=== Text section ===
================================
During 2013, 2012 and 2011, our drilling and completion costs included the benefit of approximately $884 million,
$784 million and $2.570 billion, respectively, in drilling and completion carries paid by our joint venture partners.
During 2013, 2012 and 2011, we sold interests in additional leasehold we acquired in the Marcellus, Barnett,
Utica, Haynesville, Eagle Ford, Mid-Continent and Niobrara Shale plays to our joint venture partners for approximately
$58 million, $272 million and $511 million, respectively.
Volumetric Production Payments
From time to time, we have sold certain of our producing assets which are located in more mature producing
regions through the sale of VPPs. A VPP is a limited-term overriding royalty interest in natural gas and oil reserves
that (i) entitles the purchaser to receive scheduled production volumes over a period of time from specific lease interests;
(ii) is free and clear of all associated future production costs and capital expenditures; (iii) is nonrecourse to the seller
(i.e., the purchaser’s only recourse is to the reserves acquired); (iv) transfers title of the reserves to the purchaser; and
(v) allows the seller to retain all production beyond the specified volumes, if any, after the scheduled production volumes
have been delivered. For all of our VPP transactions, we have novated hedges to each of the respective VPP buyers
and such hedges covered all VPP volumes sold. If contractually scheduled volumes exceed the actual volumes produced
from the VPP wellbores that are attributable to the ORRI conveyed, either the shortfall will be made up from future
production from these wellbores (or, at our option, from our retained interest in the wellbores) through an adjustment
mechanism or the initial term of the VPP will be extended until all scheduled volumes, to the extent produced, are
delivered from the VPP wellbores to the VPP buyer. We retain drilling rights on the properties below currently producing
intervals and outside of producing wellbores.
================================
=== Supplied data ===
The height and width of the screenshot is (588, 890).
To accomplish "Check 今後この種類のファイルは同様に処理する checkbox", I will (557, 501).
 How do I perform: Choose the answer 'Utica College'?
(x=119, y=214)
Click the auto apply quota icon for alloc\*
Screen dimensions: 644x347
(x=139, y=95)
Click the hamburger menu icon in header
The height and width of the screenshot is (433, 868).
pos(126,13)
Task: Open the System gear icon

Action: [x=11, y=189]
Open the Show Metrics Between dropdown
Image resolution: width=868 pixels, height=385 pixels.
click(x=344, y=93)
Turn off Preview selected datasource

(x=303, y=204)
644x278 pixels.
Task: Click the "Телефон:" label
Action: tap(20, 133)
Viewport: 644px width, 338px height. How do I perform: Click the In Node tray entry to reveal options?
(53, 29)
================================
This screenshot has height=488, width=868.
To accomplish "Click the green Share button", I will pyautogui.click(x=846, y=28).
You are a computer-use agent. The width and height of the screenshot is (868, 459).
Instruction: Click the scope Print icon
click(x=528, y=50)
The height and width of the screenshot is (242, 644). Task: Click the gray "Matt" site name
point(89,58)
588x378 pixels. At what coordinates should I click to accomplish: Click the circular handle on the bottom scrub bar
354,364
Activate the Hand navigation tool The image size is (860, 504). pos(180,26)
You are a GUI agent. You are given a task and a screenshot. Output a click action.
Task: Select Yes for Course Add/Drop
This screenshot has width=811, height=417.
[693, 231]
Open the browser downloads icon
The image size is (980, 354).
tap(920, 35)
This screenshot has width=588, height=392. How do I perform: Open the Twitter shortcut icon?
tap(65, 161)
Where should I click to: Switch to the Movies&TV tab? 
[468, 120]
================================
Write what comes next in the passage on joint venture carries and volumetric production payments, starting after its last sentence. The items were drawn from a source separate from the text.

=== The output ===
As the operator of the properties from which the VPP volumes have been sold, we bear the cost of producing
the reserves attributable to such interests, which we include as a component of production expenses and production
taxes in our consolidated statements of operations in the periods such costs are incurred. As with all non-expense-
bearing royalty interests, volumes conveyed in a VPP transaction are excluded from our estimated proved reserves;
however, the estimated production expenses and taxes associated with VPP volumes expected to be delivered in
future periods are included as a reduction of the future net cash flows attributable to our proved reserves for purposes
of determining our full cost ceiling test for impairment purposes and in determining our standardized measure. Pursuant
to SEC guidelines, the estimates used for purposes of determining the cost center ceiling and the standardized measure
are based on current costs. Our commitment to bear the costs on any future production of VPP volumes is not reflected
as a liability on our balance sheet. The costs that will apply in the future will depend on the actual production volumes
as well as the production costs and taxes in effect during the periods in which such production actually occurs, which
could differ materially from our current and historical costs, and production may not occur at the times or in the quantities
projected, or at all.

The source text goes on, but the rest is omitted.